In the days when the great evangelist Moody was preaching in Chicago, a man, partially under the influence of liquor, seeing the warm lights of Moody’s tabernacle, staggered up the steps to the front door. Upon opening it, he saw no one within, but he did see the motto hanging above the pulpit: “God Is Love.” The man slammed the door, staggered down the steps, and muttered to himself, “God is love? God is not love. If God were love, He would love me, and He hates me.”
He continued his uneven walk around the block, still muttering to himself. But those words began to burn images into his benumbed thinking. A power seemed to draw him back to the tabernacle. With the throngs that were now making their way into the tabernacle, he soon found himself seated inside, and Mr. Moody was preaching.

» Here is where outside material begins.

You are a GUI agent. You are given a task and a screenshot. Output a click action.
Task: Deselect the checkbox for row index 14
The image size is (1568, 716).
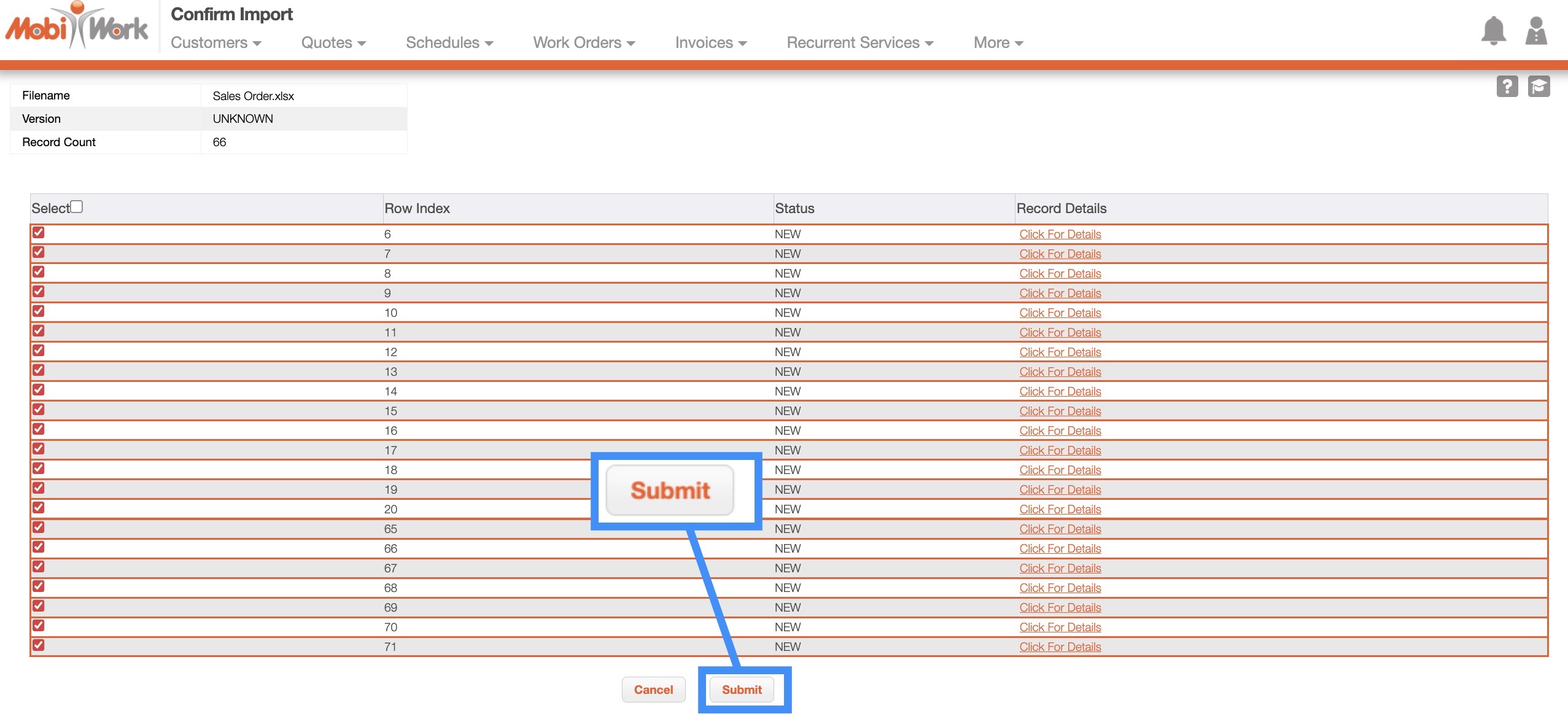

The sermon over, Moody made his way to the door to shake hands with the people as they left. But this man didn’t leave. He continued to sit in his seat, weeping. Moody came over to him, put his arm on the man’s shoulder, and asked, “Is there something that I can do for you? What was it in my sermon that touched your heart?”
“Oh, Mr. Moody, I didn’t hear a word that you spoke tonight,” the man responded. “It’s those words up there over your pulpit—‘God Is Love.’”
Moody sat down and talked with him for a while, and soon he gave his heart to Moody’s God.
Friend, God is love. All His ways and acts are love.